> _WRITTEN REQUEST_: Reproduce the data below unchanged, except swap every "Legal Notice" for "Imprint".

> _GIVEN ENTRIES_:
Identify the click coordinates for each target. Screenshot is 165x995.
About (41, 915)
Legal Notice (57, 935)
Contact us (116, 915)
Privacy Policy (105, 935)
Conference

> _FINAL RESULT_:
Identify the click coordinates for each target. Screenshot is 165x995.
About (41, 915)
Imprint (57, 935)
Contact us (116, 915)
Privacy Policy (105, 935)
Conference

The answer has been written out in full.